**Activity:**
Only the lines from the one with "Task: Unmute the microphone in Meet toolbar" through the last line of the data below are to be duplicated, exactly and without pictures.

Saved entries:
+ + +
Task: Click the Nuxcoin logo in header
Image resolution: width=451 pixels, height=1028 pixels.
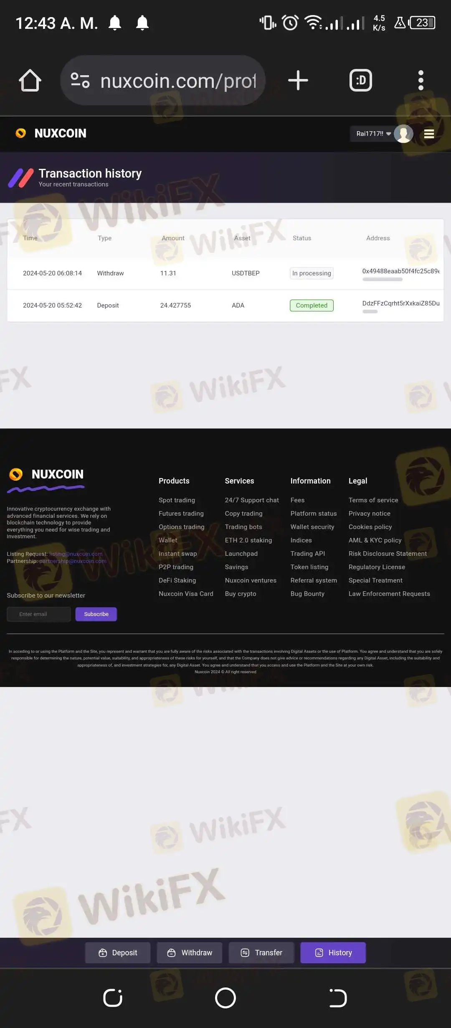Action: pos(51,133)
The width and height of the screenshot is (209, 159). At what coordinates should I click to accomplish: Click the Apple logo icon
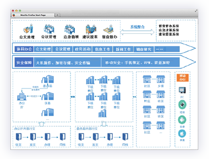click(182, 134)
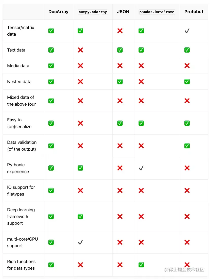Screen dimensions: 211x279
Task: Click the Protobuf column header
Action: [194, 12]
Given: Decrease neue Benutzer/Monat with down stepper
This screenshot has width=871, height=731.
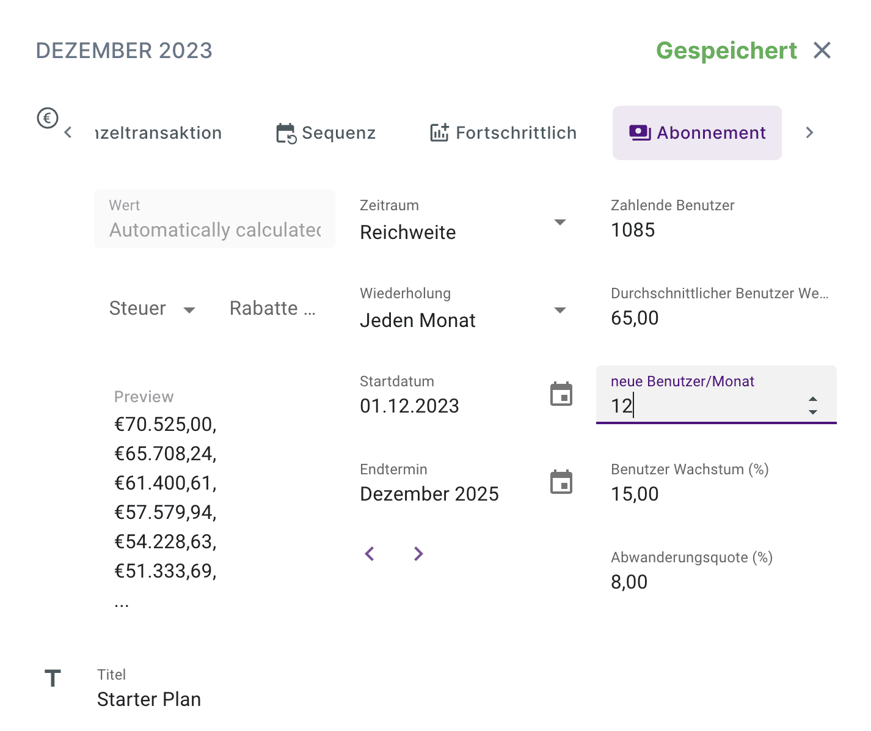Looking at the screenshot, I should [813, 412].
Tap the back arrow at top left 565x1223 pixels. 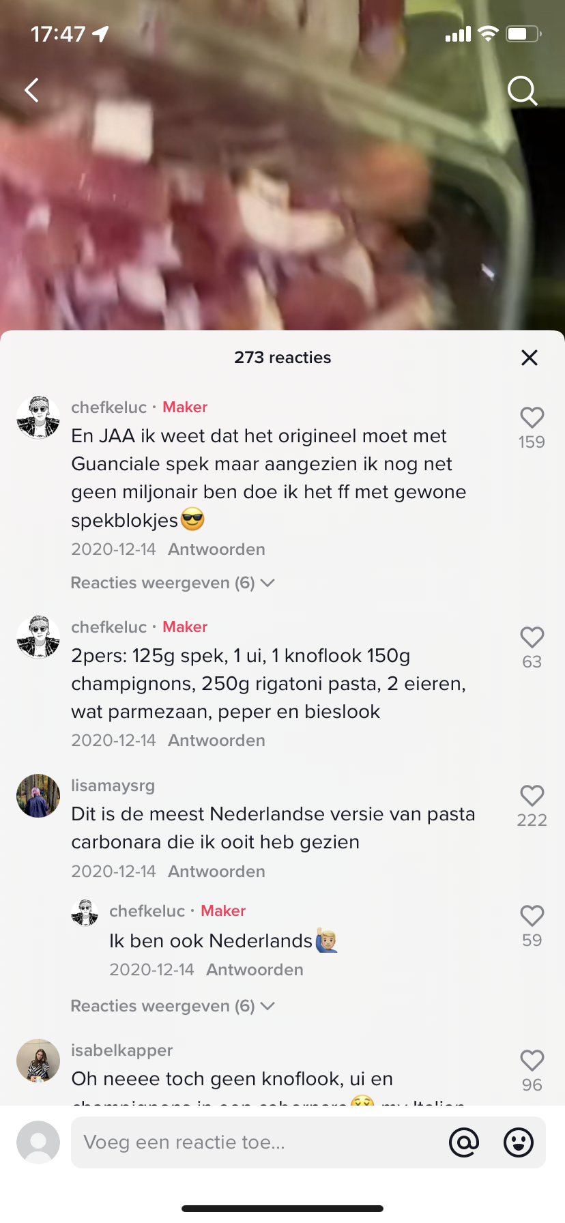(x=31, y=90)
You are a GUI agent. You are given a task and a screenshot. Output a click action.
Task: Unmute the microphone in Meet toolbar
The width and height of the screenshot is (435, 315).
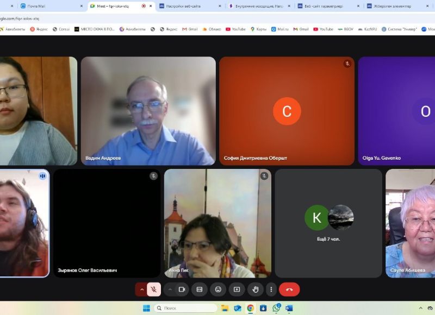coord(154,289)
+ + +
**Answer area:**
Task: Unmute the microphone in Meet toolbar
The width and height of the screenshot is (435, 315).
coord(154,289)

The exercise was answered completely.